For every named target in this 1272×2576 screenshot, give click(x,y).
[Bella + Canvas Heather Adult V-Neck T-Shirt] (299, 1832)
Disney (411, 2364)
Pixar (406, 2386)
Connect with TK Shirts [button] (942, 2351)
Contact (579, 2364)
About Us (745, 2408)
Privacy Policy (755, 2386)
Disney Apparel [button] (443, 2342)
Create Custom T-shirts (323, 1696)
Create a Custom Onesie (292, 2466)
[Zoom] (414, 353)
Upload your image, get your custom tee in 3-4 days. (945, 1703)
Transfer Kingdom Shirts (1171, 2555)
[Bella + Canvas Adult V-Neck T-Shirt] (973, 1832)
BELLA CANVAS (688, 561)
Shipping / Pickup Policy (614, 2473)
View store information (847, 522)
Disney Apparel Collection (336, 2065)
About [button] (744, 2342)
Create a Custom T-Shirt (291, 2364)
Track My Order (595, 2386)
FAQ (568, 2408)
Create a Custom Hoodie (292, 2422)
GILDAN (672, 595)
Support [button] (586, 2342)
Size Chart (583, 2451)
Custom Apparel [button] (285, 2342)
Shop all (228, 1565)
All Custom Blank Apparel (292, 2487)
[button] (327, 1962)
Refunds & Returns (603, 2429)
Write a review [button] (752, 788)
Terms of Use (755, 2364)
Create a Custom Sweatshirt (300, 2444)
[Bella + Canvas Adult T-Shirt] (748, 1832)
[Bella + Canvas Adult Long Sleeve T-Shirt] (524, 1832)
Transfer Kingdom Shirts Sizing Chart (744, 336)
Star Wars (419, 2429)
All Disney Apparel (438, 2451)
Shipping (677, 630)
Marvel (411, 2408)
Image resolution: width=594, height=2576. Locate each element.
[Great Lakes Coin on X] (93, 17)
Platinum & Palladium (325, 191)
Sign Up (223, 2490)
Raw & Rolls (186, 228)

WHAT THE EXERCISE ASKS: Please retype the data above exactly, including every line.

SOLUTION TO THE PROBLEM:
For every named target in this 1272×2576 screenshot, give click(x,y).
[Bella + Canvas Heather Adult V-Neck T-Shirt] (299, 1832)
Disney (411, 2364)
Pixar (406, 2386)
Connect with TK Shirts [button] (942, 2351)
Contact (579, 2364)
About Us (745, 2408)
Privacy Policy (755, 2386)
Disney Apparel [button] (443, 2342)
Create Custom T-shirts (323, 1696)
Create a Custom Onesie (292, 2466)
[Zoom] (414, 353)
Upload your image, get your custom tee in 3-4 days. (945, 1703)
Transfer Kingdom Shirts (1171, 2555)
[Bella + Canvas Adult V-Neck T-Shirt] (973, 1832)
BELLA CANVAS (688, 561)
Shipping / Pickup Policy (614, 2473)
View store information (847, 522)
Disney Apparel Collection (336, 2065)
About [button] (744, 2342)
Create a Custom T-Shirt (291, 2364)
Track My Order (595, 2386)
FAQ (568, 2408)
Create a Custom Hoodie (292, 2422)
GILDAN (672, 595)
Support [button] (586, 2342)
Size Chart (583, 2451)
Custom Apparel [button] (285, 2342)
Shop all (228, 1565)
All Custom Blank Apparel (292, 2487)
[button] (327, 1962)
Refunds & Returns (603, 2429)
Write a review [button] (752, 788)
Terms of Use (755, 2364)
Create a Custom Sweatshirt (300, 2444)
[Bella + Canvas Adult T-Shirt] (748, 1832)
[Bella + Canvas Adult Long Sleeve T-Shirt] (524, 1832)
Transfer Kingdom Shirts Sizing Chart (744, 336)
Star Wars (419, 2429)
All Disney Apparel (438, 2451)
Shipping (677, 630)
Marvel (411, 2408)
Image resolution: width=594, height=2576. Locate each element.
[Great Lakes Coin on X] (93, 17)
Platinum & Palladium (325, 191)
Sign Up (223, 2490)
Raw & Rolls (186, 228)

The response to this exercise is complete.